Congratulations to Gennady Borisov, the Crimean amateur who discovered the object now officially designated as 2I/Borisov (with a 0.65-metre telescope he built himself!). That ‘I’ in the designation points to the object’s interstellar origins, and picks up the nomenclature used with the first interstellar object in our system, 1I/‘Oumuamua. We’ve examined thousands of comets over the years but have found none with an orbit as hyperbolic as 2I/Borisov. That means that while the comet’s trajectory is being affected by the Sun, it’s not going to be captured by it.

What’s ahead: 2I/Borisov reaches perihelion on 7 December 2019, at which point it will be 2 astronomical units from the Sun and also 2 AU from Earth. It reaches its brightest levels in the southern sky in December and January and then heads back out toward the interstellar deep. So far, it appears that 2I/Borisov is a few kilometers in diameter, and we’ve also learned — via the Gran Telescopio Canarias (Canary Islands) — that its spectrum resembles typical cometary nuclei. The new interstellar visitor appears to be more straightforward than 1I/‘Oumuamua.

But considering that 1I/‘Oumuamua appeared a scant two years before 2I/Borisov, the inference is clear that such objects may be fairly numerous. Keep in mind that new instrumentation about to come online will expand our catalog, allowing us to investigate exoplanetary systems in ways beyond radial velocity and transits, through the spectra of objects within our own system.

Image: A comet from beyond our Solar System, as imaged by the Gemini Observatory. The image of the newly discovered object, named 2I/Borisov, was obtained on the night of 9–10 September 2019 using the Gemini Multi-Object Spectrograph on the Gemini North Telescope on Hawaii’s Mauna Kea. Credit: Gemini Observatory/NSF/AURA.

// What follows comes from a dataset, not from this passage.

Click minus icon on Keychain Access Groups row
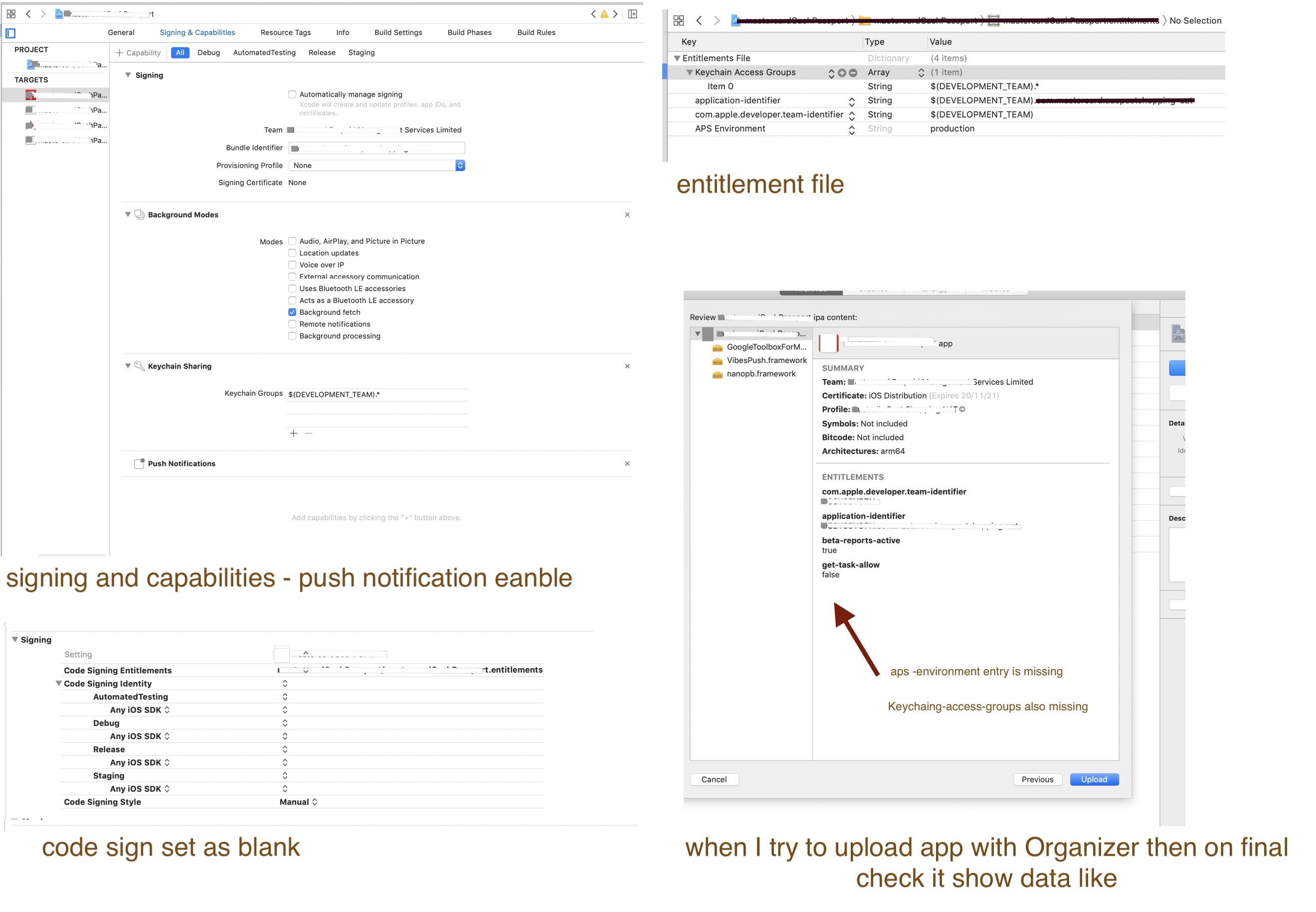 tap(853, 73)
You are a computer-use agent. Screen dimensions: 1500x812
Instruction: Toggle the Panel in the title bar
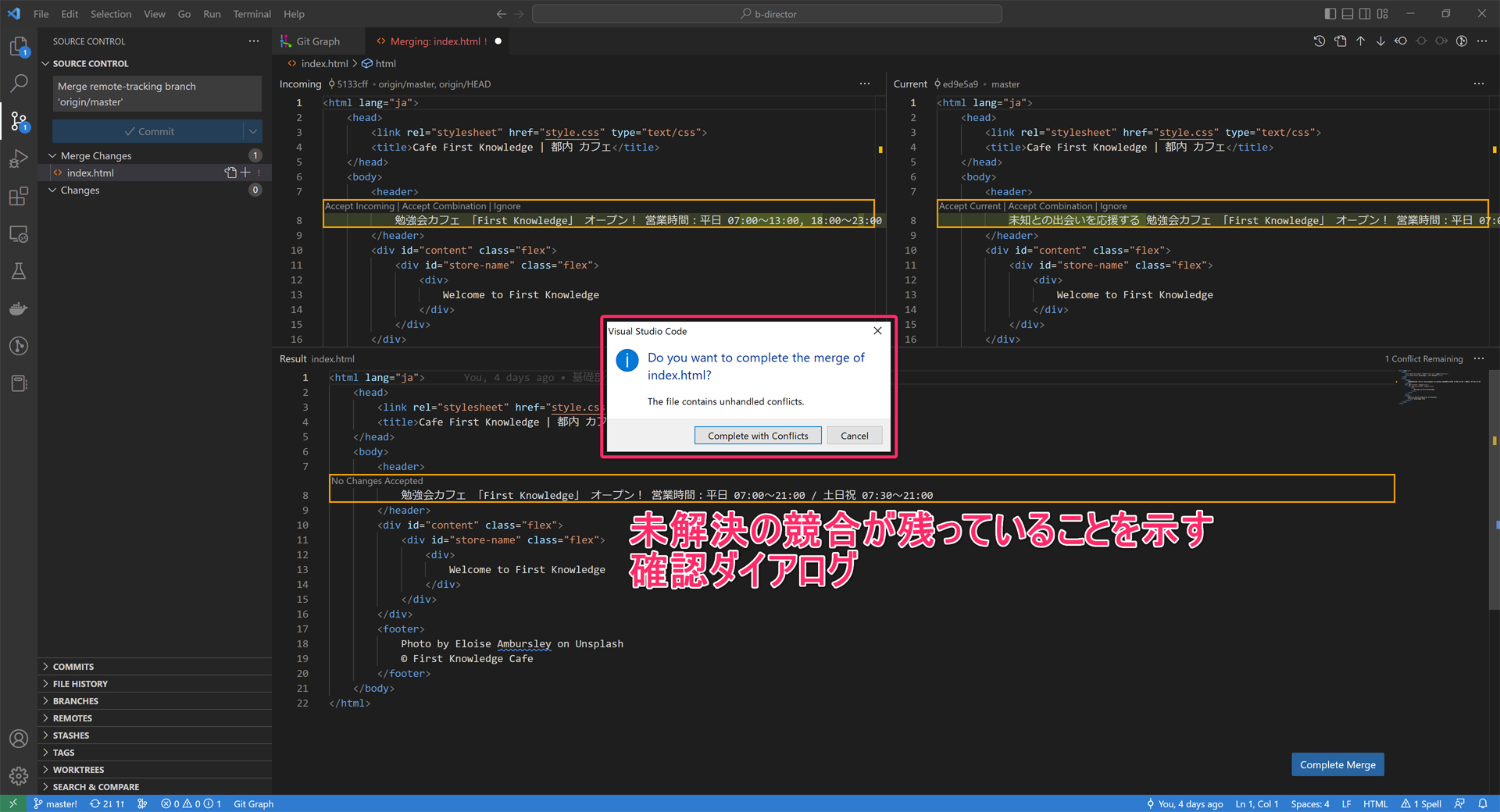[x=1347, y=13]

There is little doubt about 2I/Borisov’s cometary nature, given that observations have shown a condensed coma and a short tail. The IAU’s decision to give it a designation as an interstellar object follows the computation of its orbit by the IAU Minor Planet Center, with confirmation of the hyperbolic orbit from JPL’s Solar System Dynamics Group. Now we wait to learn how often to expect such objects and how much information we will be able to tease out of them.